▶ **DATASET EXTRACT**

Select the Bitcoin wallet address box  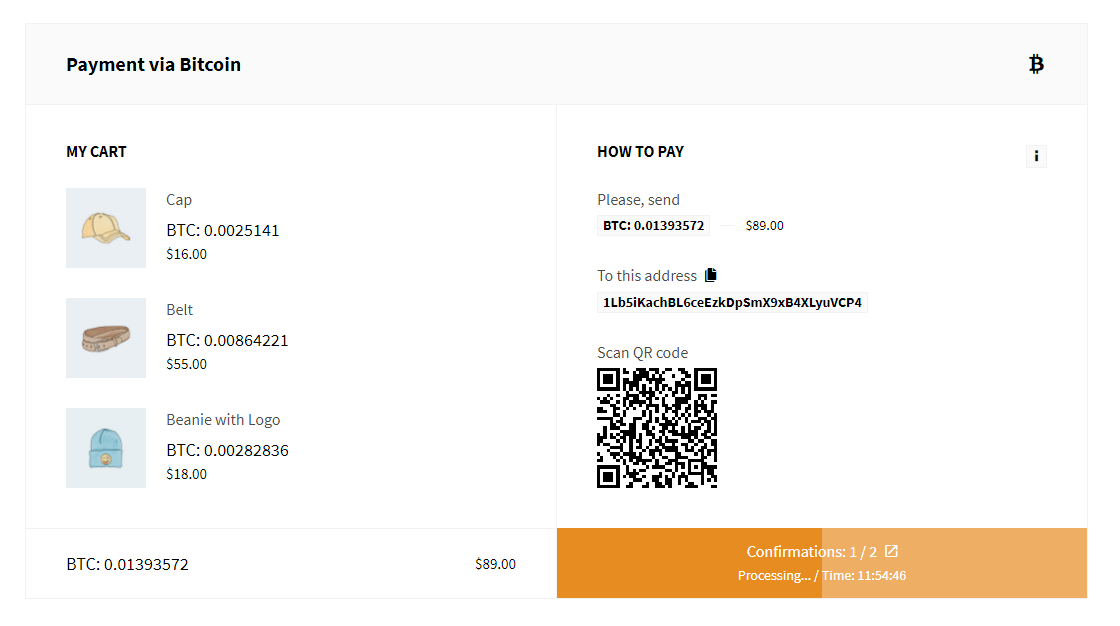(732, 302)
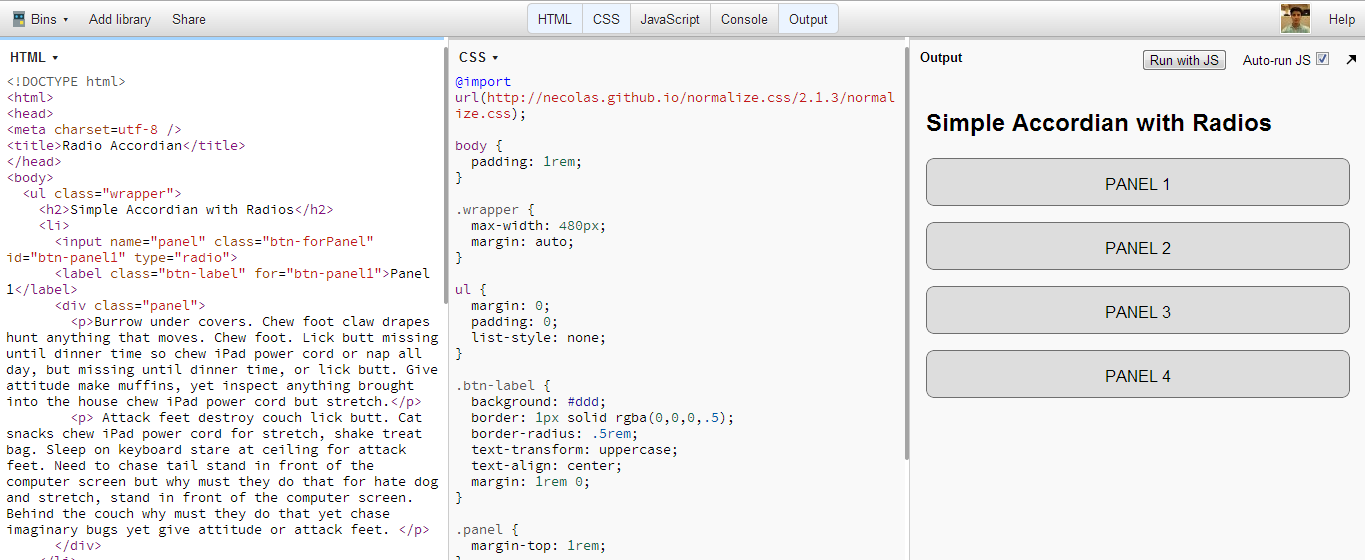Screen dimensions: 1365x560
Task: Expand the CSS panel preprocessor dropdown
Action: [478, 58]
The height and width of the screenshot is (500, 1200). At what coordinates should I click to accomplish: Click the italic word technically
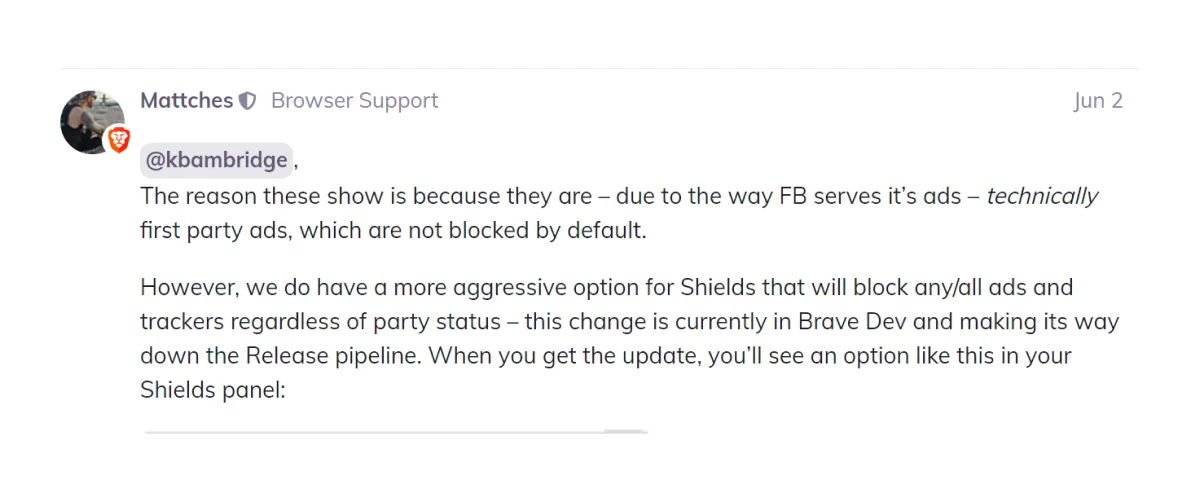(x=1043, y=196)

▶ **TO DO**
Each line from the one that holds "The height and" through the end of the entries must be returned exactly, while any pictures stay out.

▶ **ANSWER TO THE EXERCISE**
The height and width of the screenshot is (500, 1200). At what coordinates should I click to accomplish: Click the italic word technically
(x=1043, y=196)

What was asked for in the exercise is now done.